The footprint of user devices is also a factor: one estimate found that almost three-quarters (72%) of the energy footprint of streaming a video to a laptop is from the laptop, with 23% used in transmission and a mere 5% at the data centre.
Another key consideration is data storage. Although there are many variables that affect the carbon footprint of data storage, the life cycle footprint of storing one terabyte of data for a year is in the range of 10 kg CO2e.
Such datasets are duplicated so that each university and occasionally each research group has a copy, which exacerbates the problem. Large (hyperscale) data centres are expected to be more energy efficient, but they may also encourage unnecessary increases in the scale of computing (the ‘rebound effect’).
Research and Education To increase awareness of the concerns among many stakeholders, education is crucial. A concrete first step toward lowering carbon footprints is incorporating sustainability into computational training programs. Funders and institutions must play a critical role in investing in research that will spark innovation in the area of environmentally sustainable computational science.
The most popular research programming languages, like R and Python, tend to be the least energy efficient ones, according to recent studies. This emphasizes the value of having trained Research Software Engineers within research groups to make sure that the algorithms used are efficiently implemented.

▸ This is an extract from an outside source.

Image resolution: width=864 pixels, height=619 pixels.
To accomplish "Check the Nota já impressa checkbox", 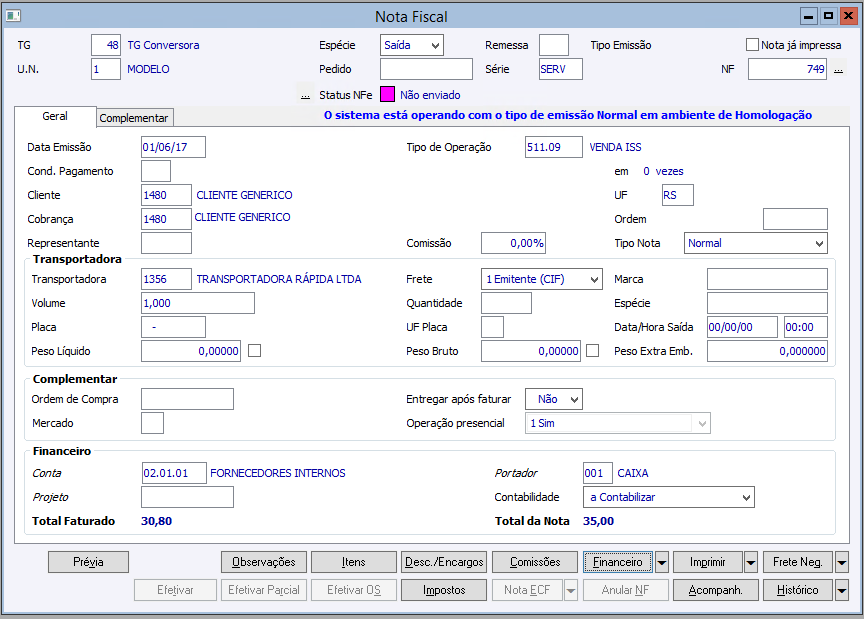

Additionally, there is room for improvement in how present tools are used by better comprehending and observing how coding decisions affect carbon footprints.
Dr. Lannelongue said: “Computational scientists have a real opportunity to lead the way in sustainability, but this is going to involve a change in our culture and the ways we work. There will need to more transparency, more awareness, better training and resources, and improved policies.”
“Cooperation, open science, and equitable access to low-carbon computing facilities will also be crucial. We need to make sure that sustainable solutions work for everyone, as they frequently have the least benefit for populations, often in low and middle-income countries, who suffer the most from climate change.”
Professor Inouye added: “Everyone in the field from funders to journals to institutions down to individuals plays an important role and can, themselves, make a positive impact. We have an immense opportunity to make a change, but the clock is ticking.”
The research was a collaboration with major stakeholders including Health Data Research UK, EMBL-EBI, Wellcome and UK Research and Innovation (UKRI).